In biology, the aggregation of units to form units of higher grade has been always followed by division of labour among the units; and this division of labour has, in all infrahuman history, been made possible only by an irreversible specialization.[11] A soldier-ant is a soldier, and there its possibilities end. It cannot do what the worker or the queen can do. A muscle-cell, because it has gained the power to contract, is cut off from other possibilities; it cannot secrete, or digest, or carry messages. The aggregate of nerve-cells which makes the physical basis of mind is held fixed to its post, incapable of turning to other functions.

It follows that the units of all such aggregates are subordinate to the whole—they have lost their independence, and can often no longer be considered as individuals at all, except historically. But in man, none of these things hold. A man can for half his day be the merest cog, subordinate in every detail of his action to the needs of the community, but for the other half be himself, a full and complete individuality, making the community serve his own ends and needs. For him, aggregation does not mean complete and irreversible subordination; his specialization is reversible, and indeed his potentialities as an individual actually increase with the increased individuality of the aggregate to which he belongs.

Bearing these differences in mind, we may turn to consider how our doctrine of progress helps us in studying humanity.

At the outset we must guard ourselves against the idea that human society has reached any high level of biological individuation. I may perhaps quote from what I have written elsewhere: “If we were to draw a parallel between primitive types of society and some primitive mammal such as a duck-billed platypus, and to compare the course which we hope society will in time accomplish with what has been accomplished in the progress of the mammalian type from a creature resembling the platypus up to man, with what creature should we have to compare the existing state of human communities? I venture to say that we should be flattering ourselves if we were to fix upon the dog.”

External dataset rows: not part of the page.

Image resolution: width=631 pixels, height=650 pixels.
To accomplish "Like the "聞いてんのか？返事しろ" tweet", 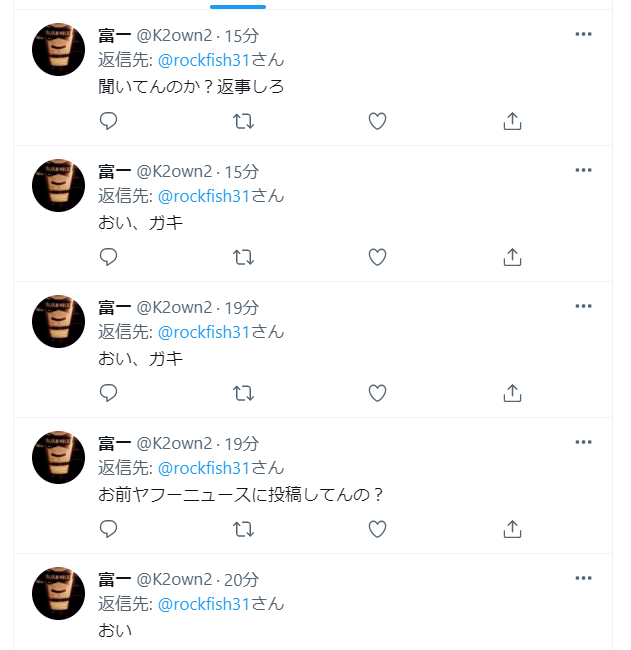I will 377,121.
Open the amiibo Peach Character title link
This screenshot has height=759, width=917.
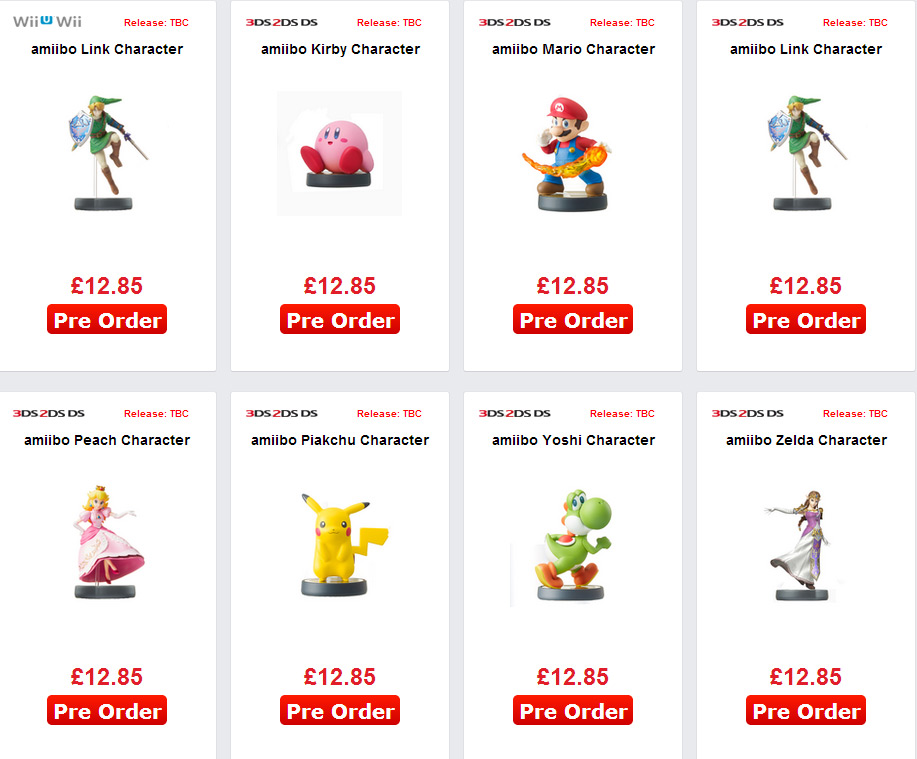[107, 440]
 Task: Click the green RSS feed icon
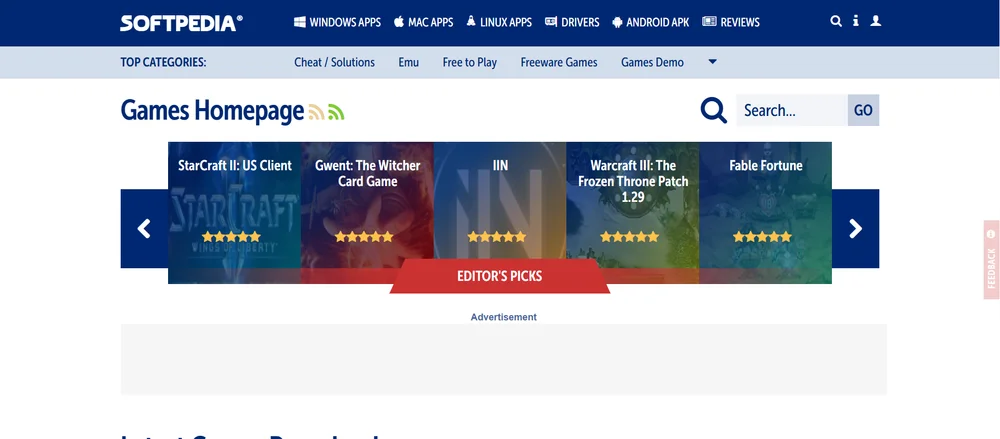pos(336,112)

Then we must remember that Natural Selection in man has fallen chiefly upon groups, not upon individuals, and differences in the nature and organization of human groups are determined chiefly by what we can best sum up as differences of tradition in the widest sense of the term. The later history of mankind, from a period long antedating written records, has been one of the rapid rise and equally rapid extinction, not only of one group-unit after another, but of one type of group-unit after another. It is further obvious at first glance that the group-units, the types of society which are at present dominant, are far from perfect and far from stable, and indeed that they are evolving, with speed of change hitherto unsurpassed, towards new and unknown forms.

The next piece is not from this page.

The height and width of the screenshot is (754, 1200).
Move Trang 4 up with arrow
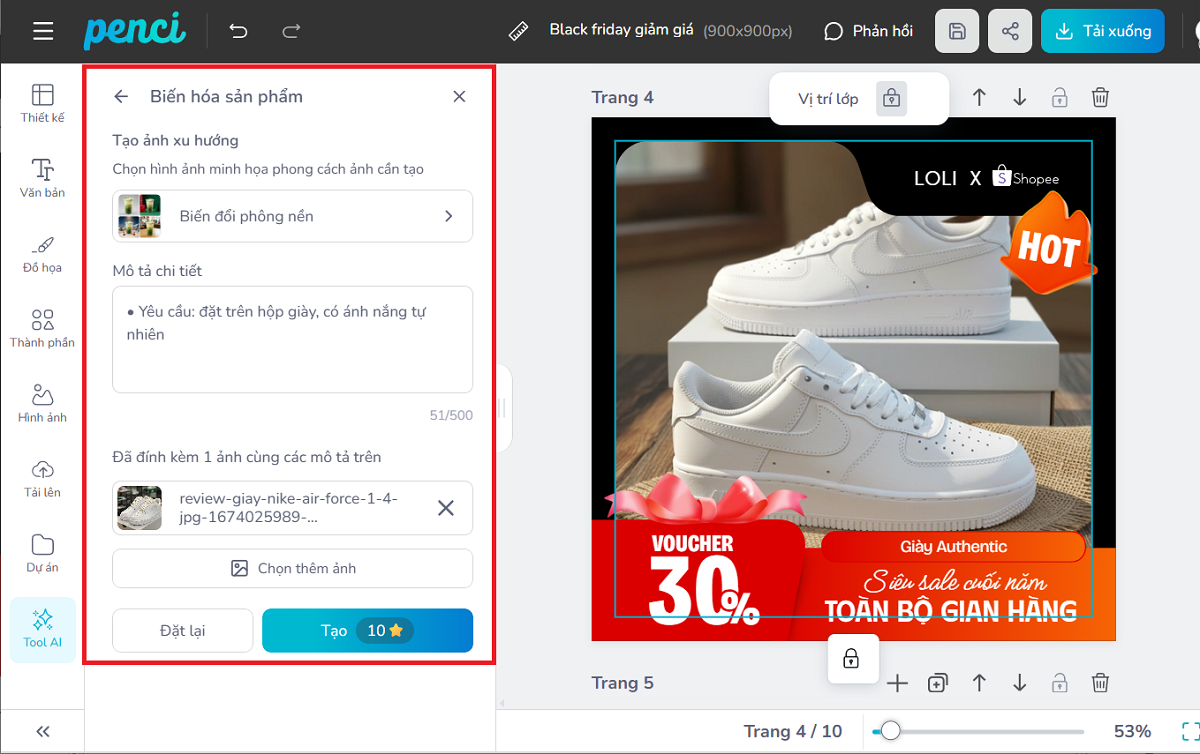coord(979,97)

When the mammalian type first became dominant on the globe—at the transition between the Secondary and Tertiary periods—a somewhat similar history was passed through. The new type of organization gave its possessors marked advantages over other animal types: but the full potentialities of the mammal (excluding man) were not realized until well over half of the Tertiary period had elapsed, and man was being prepared in the womb of circumstance. The Pliocene sees the triumph of the perfected types of mammal: the preceding Miocene, broadly speaking, sees the first rise of these new types, while the Eocene and Oligocene show us a rapid rise and as rapid extinction of variation upon variation on the original theme.[12] With man, however, only the beginnings of a similar process have as yet come to pass.

Further, we must distinguish clearly between the different ways in which progress may be operative in man. In the first place it can appear, as we have just pointed out, in the organization of the communities to which he belongs and on which natural selection seems mainly to act. Secondly, it can appear as a raising of the average of certain qualities among the individuals composing those communities. And thirdly, it can appear as a raising of the upper level of attainment in those qualities, in the appearance of individuals biologically higher than any that have previously existed.